Debra Solomon (US/NL) creates experiential interventions aimed at breaking down the barriers between art and viewer. She is also a superfoodie and blogs at culiblog.org

The result is to make visitors alert to the existence of a myriad alternative realities that can be tapped into at any time.
In the project the_living, Solomon devised a series of performances, a wardrobe of live moments showing a digi-persona (nicknamed the_living) apparently engaging, realtime, with new media. In a sequence of spectacular settings, (underwater in a swimming pool, in an ice cave, biking her way through the Dutch landscape, boating in Amsterdam's canals, spinning on a Ferris wheel etc...) Solomon invited audience participants to join in digi-persona the-living'''s fictional narratives and, with her, re-enact moments of their lives on-line. Playing a real-life tamagotchi the-living asked her audience community to pretend-along. She stated, We live in Japan in a little plastic egg, little children will play us, evoking the plot-line of William Gibson's Idoru''.


In 2000 Solomon's digi-persona the-living and her sidekick Blossom engaged in truck-stop performances across the United States as part of the Birthplaces of Digital Mythology World Tour. The tour included a residency at the PS1, New York.

In her physical interventions, Solomon uses the architectural "grid" to reference both virtual space and to raise doubts about our cultural and physical perspective. In the form of immense wall-to-floor drawings, Solomon's black-light illuminated grid-environments immerse the viewer in a hallucinogenic subversion of individual perceptions of reality - physical and mental.

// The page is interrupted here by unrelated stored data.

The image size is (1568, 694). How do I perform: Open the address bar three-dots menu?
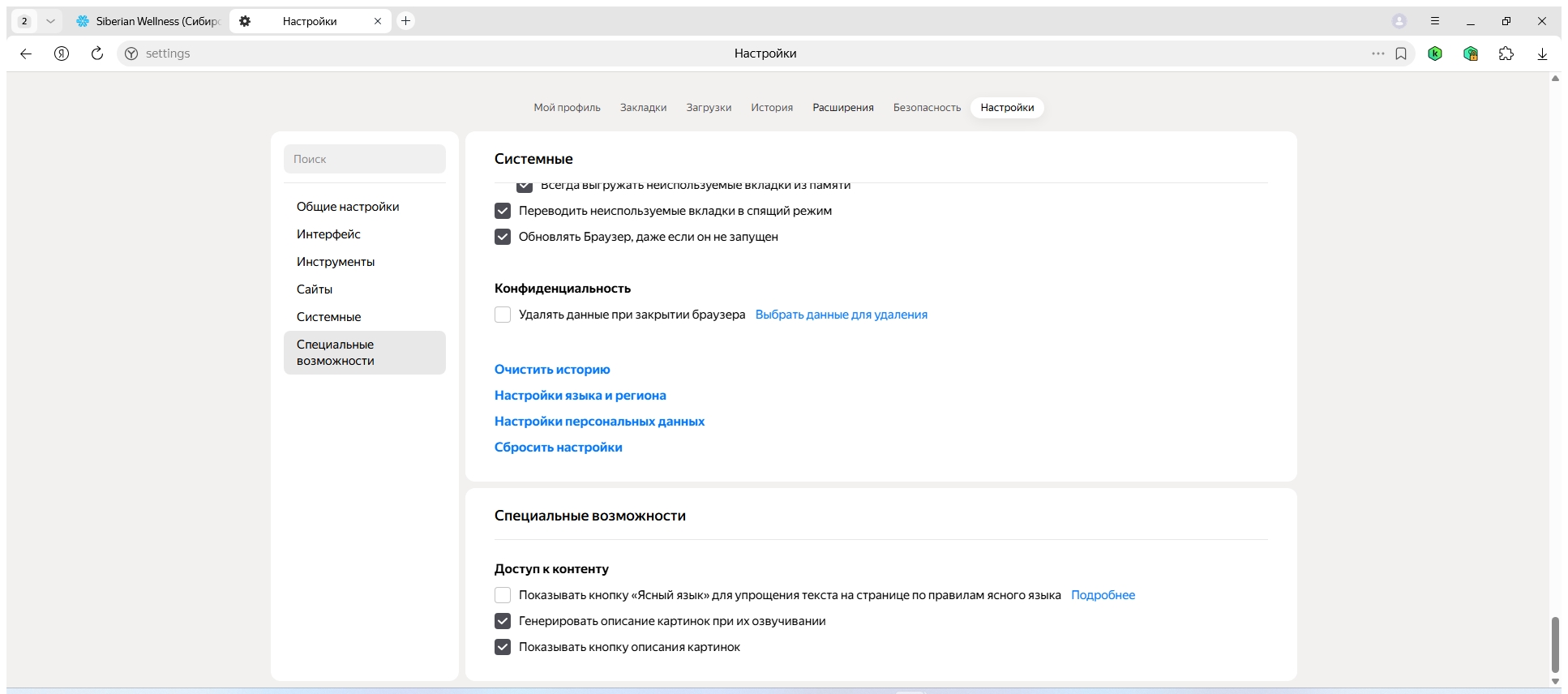(1378, 54)
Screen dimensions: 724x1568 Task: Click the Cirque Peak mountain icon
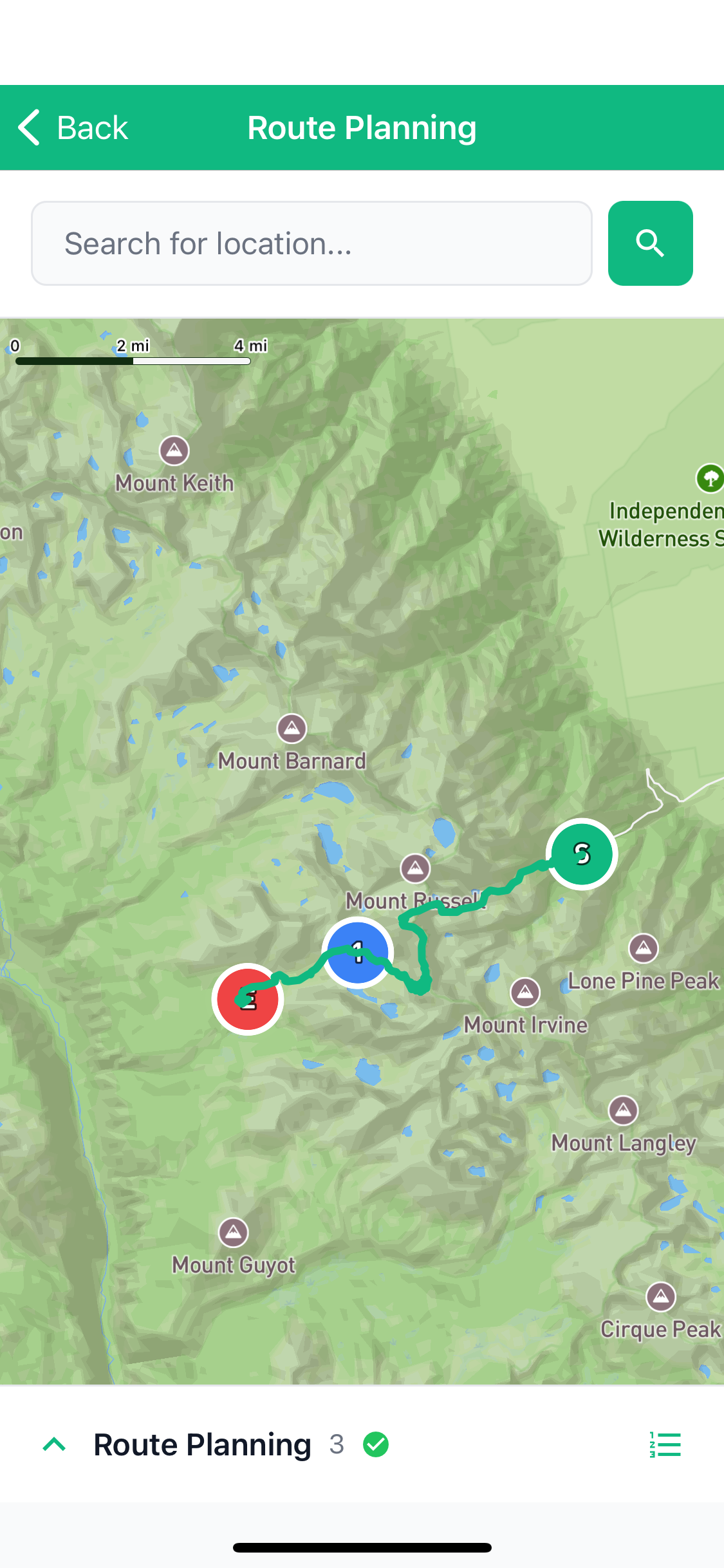661,1296
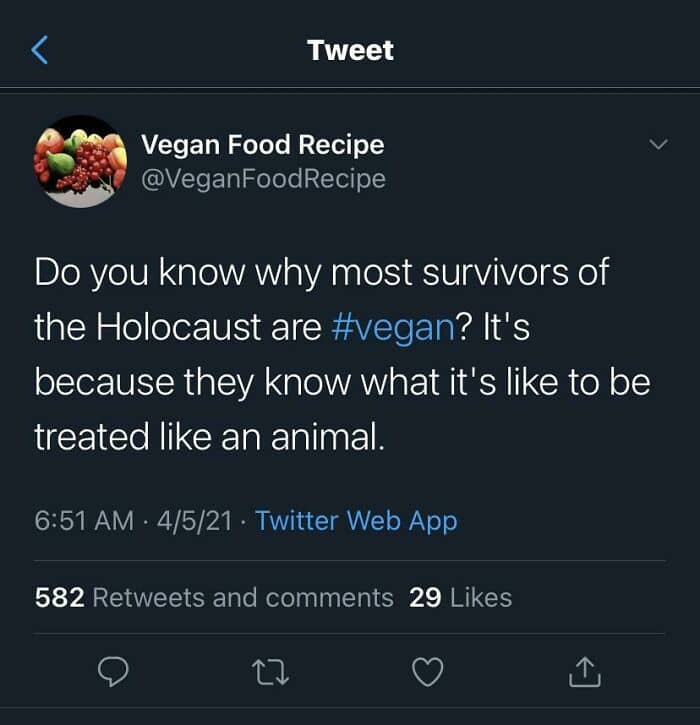Viewport: 700px width, 725px height.
Task: Tap the line "because they know what it's like"
Action: click(x=341, y=382)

Transformed by a skein of lines, the space is re-invented, and seems to fold back in on itself like an origami box.

In the Artist-Astronaut, the grid reappeared as the black-light/holodeck backdrop through which selected participants supposedly travelled in time to the year 2050, led to believe they had witnessed or participated in a mission several decades into the future. The work explored the effects that artist intervention could have in space exploration - video from Artist-Astronaut future sessions was presented to the European Space Agency and at the International Astronautical Federation Congress.

Solomon's work has been shown at the PS1 New York; Kunsthal, Rotterdam; V2_Organisation Rotterdam; the Stedelijk Museum, Amsterdam; the OffenesKultuurHaus Linz. She has lectured widely, including UCP Berkeley, the International Astronautics Federation Congress, and currently teaches on the MFA programme of the Dutch Art Institute, Enschede, the Netherlands.